Lambda Insights: For deeper visibility into function behavior during deployment, enable Lambda Insights monitoring on your function. This provides detailed performance metrics and can reveal issues like resource contention that standard metrics might miss.
Summary#
SAM’s CodeDeploy integration transforms Lambda deployments from an all-or-nothing operation into a controlled, observable process. By configuring AutoPublishAlias and DeploymentPreference, you gain the ability to gradually introduce new code to production, automatically detect problems through CloudWatch alarms, and roll back instantly if something goes wrong.
The three deployment strategies—Canary, Linear, and AllAtOnce—address different deployment scenarios. Canary deployments minimize risk by exposing new code to a small percentage of traffic briefly. Linear deployments catch problems that emerge gradually over time. AllAtOnce deployments offer speed when you have high confidence.

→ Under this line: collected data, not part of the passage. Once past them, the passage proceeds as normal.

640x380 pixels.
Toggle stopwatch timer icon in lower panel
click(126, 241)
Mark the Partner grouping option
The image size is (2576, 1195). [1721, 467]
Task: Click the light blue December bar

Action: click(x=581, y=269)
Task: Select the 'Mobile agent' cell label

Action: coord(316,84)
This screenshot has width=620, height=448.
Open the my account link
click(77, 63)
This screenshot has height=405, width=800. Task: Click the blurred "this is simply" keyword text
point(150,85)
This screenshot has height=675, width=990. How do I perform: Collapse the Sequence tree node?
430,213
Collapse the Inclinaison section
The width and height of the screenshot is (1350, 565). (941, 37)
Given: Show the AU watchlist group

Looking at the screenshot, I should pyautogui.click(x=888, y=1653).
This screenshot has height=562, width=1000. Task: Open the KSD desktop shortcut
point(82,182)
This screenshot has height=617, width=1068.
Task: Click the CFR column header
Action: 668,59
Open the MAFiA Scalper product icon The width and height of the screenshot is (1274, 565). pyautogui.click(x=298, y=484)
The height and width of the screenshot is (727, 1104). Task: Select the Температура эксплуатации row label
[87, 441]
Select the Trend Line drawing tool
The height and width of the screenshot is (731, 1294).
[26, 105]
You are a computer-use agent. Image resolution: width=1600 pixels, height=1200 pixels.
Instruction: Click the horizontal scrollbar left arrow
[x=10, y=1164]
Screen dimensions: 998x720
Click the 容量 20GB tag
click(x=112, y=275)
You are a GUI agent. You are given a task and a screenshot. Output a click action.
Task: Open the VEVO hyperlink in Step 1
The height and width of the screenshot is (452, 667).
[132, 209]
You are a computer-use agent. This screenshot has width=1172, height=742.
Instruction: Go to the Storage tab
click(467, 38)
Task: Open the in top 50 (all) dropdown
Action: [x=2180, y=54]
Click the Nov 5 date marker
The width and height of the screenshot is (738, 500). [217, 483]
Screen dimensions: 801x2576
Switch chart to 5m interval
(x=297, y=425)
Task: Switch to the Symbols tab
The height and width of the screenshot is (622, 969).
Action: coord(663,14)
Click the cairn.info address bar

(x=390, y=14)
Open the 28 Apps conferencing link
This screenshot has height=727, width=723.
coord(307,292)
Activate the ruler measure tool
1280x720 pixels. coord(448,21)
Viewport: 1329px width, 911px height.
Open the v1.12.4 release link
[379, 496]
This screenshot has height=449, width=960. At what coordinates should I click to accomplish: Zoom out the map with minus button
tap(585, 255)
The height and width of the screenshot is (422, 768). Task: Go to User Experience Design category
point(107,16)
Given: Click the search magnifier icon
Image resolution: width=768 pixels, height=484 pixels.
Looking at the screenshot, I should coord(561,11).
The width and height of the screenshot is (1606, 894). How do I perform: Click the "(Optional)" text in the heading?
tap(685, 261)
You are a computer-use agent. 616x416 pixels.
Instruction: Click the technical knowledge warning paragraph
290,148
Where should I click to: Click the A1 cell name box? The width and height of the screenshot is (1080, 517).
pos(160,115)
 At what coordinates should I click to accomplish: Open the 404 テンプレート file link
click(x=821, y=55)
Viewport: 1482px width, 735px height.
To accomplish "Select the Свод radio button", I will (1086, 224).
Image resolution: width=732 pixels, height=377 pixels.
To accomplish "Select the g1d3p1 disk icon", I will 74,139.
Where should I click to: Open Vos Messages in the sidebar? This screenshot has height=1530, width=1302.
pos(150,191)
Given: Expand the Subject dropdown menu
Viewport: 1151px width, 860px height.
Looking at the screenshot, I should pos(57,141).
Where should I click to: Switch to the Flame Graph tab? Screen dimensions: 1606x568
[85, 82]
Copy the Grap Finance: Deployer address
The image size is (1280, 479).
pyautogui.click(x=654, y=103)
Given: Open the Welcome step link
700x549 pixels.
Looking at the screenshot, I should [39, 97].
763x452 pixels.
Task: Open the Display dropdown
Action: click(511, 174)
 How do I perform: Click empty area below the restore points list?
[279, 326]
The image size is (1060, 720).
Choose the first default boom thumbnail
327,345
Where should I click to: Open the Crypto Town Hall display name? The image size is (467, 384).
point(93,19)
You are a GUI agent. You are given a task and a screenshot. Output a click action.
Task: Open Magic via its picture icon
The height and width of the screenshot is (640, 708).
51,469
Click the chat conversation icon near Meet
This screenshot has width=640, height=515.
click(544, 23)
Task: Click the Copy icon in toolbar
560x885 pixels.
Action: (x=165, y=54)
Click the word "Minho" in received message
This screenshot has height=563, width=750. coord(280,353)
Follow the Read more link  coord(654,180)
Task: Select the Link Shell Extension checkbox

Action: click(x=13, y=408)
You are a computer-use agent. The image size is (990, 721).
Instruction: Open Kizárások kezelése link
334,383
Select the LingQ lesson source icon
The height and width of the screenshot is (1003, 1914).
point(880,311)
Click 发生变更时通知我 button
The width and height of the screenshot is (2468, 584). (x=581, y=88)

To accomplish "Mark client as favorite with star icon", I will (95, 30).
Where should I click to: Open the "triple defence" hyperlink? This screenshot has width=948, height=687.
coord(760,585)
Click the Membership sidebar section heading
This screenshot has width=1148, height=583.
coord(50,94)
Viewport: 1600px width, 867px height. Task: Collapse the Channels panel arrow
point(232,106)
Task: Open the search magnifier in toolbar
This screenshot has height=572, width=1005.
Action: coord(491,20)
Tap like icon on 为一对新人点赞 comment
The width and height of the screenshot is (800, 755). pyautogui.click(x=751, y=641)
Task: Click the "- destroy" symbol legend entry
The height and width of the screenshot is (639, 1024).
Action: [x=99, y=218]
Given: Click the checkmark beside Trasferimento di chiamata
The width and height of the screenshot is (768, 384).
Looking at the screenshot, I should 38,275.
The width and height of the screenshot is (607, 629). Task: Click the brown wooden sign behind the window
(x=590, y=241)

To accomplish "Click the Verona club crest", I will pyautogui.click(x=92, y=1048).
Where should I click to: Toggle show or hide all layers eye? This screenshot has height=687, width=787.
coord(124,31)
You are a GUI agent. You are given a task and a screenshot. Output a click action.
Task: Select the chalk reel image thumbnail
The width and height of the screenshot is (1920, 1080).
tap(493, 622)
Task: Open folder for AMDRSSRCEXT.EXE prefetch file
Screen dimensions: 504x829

Behind the scenes, SAM generates the necessary CodeDeploy application, deployment group, aliases, and IAM roles, abstracting away the complexity. You specify your deployment preferences declaratively in your SAM template, and the infrastructure handles the implementation.
By pairing traffic shifting with well-chosen CloudWatch alarms—monitoring error rates, latency, throttling, or custom application metrics—you create a self-healing deployment system that protects both your users and your team. Problems are caught early, blast radius is minimized, and rollbacks happen automatically without requiring manual intervention in the middle of the night.
As you build serverless applications, thoughtfully applying these deployment patterns transforms how you think about production deployments: not as risky events requiring careful coordination, but as automated, safe processes you can execute with confidence.